乌琉斯对杀了路正已经成执念,或者说对他已经成执念,他原本的天性就不是会相信谁,现在的情况确实糟糕。
“我们结婚吧,我在意你。”白辉放在乌琉斯背后的手轻轻拍了拍。
抱着他的雌虫突然不动了,过了一会笑出了声,只不过这几声笑实在算不上高兴,听起来像是嘲讽他没必要。
“结婚?你在意我?你让我怎么相信?”
乌琉斯双手用力抓上白辉的肩膀,死死盯着白辉,像是白辉的回答对他来说重要到和一枚能杀死他的子弹一样,又好像他根本不在意。

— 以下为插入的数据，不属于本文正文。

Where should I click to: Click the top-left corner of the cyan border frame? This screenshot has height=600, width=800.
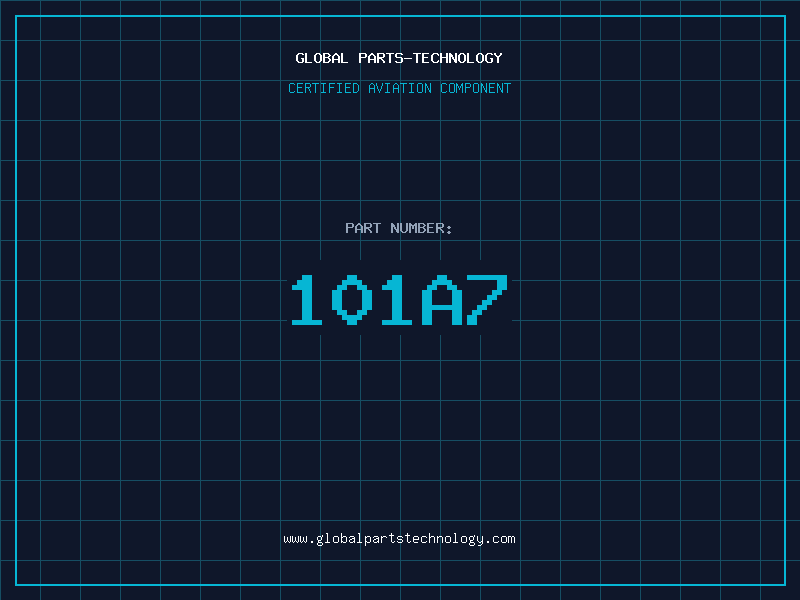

白辉闭了闭眼,再睁眼后盯着乌琉斯说:“你以为谁都能睡我?你以为谁都能背叛了我还能和我合作?你以为这个王位谁都能坐上去?你以为我现在花费时间在做什么?”
“你……”乌琉斯原地沉默了一会,抬眼重新看向白辉,反应过来似的问:“你真要结婚?”
白辉:“你如果想,需要正式向我求婚。”
雌虫向雄虫求婚,虫族一向这样。
“好。”乌琉斯说完,心情有些复杂。
就算结婚,那只白辉在意的亚雌也不是不可以和白辉在一起,这是雄虫的特权,所以那只亚雌才必须死。
白辉很难相信让乌琉斯做出这些事的原因可能是他,但他又不得不相信。
当然,虫王在性格上的基因缺陷同样不能忽略。
“这有些困难。”白笙白谦无奈耸肩表示,“对他进行基因改造太难了,不过你的信息素可以影响到他,你可以多试试。”

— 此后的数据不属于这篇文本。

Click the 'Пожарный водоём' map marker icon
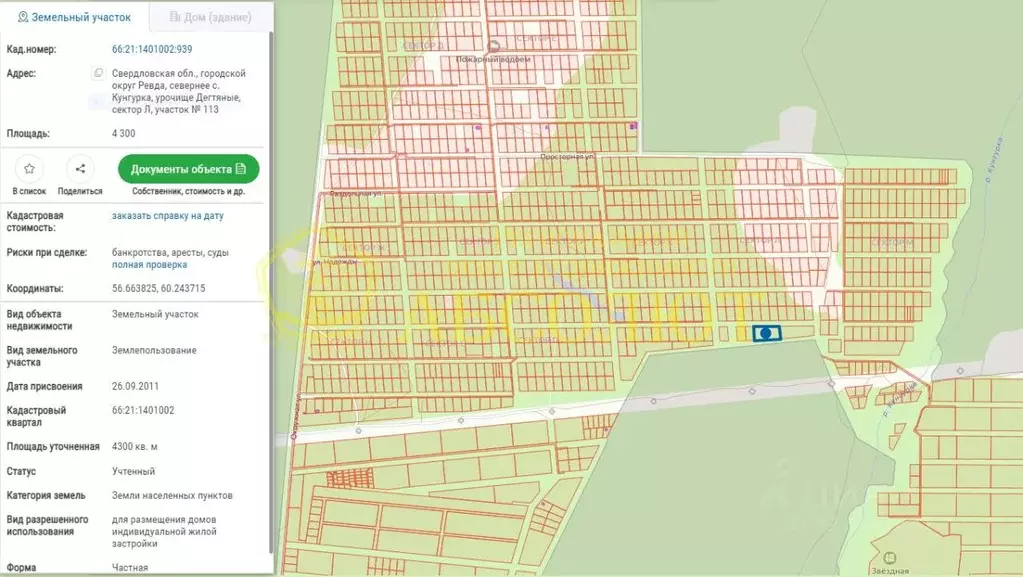 click(x=493, y=46)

白谦说完看向白辉,他这位老板看起来一副性冷淡的样子,那位肯定没能被好好满足以至于整天一副吓死虫的表情。
距离他和乌琉斯说结婚已经过去两天,那天交流之后,乌琉斯同意暂时收敛,至于安抚,确实没有,已经有一段时间没安抚了。
乌琉斯见到他,最多也只是抱着他蹭蹭,不会再多做。
白辉下意识蹙了蹙眉,情况确实和从前不一样。
他看了眼时间,白慈应该已经到家了。
飞梭降落在白家,从前乌琉斯也来过这里,白林和切尔还活着的时候,只不过来的不多,院子里那棵大树还在。
乌琉斯往那个方向看了看,收回视线时碰巧撞上向他看过来的白慈。
他们相对站着,乌琉斯不语,霍兰站在白慈身后,另一边是路正。
这样看,好像只有他被排斥在外,乌琉斯神情冷漠。
正在这时,白慈主动走了过来。
乌琉斯挑眉。
“白辉还没回来,进去吗?”白慈主动说。
乌琉斯再次挑眉,看着霍兰和路正向他行礼。
“走吧。”
他看了眼白慈,莫名想起从前,在那棵树下,切尔的笑,一小团的白慈,站在一旁的白辉,很奇妙的感觉,那大概就是家。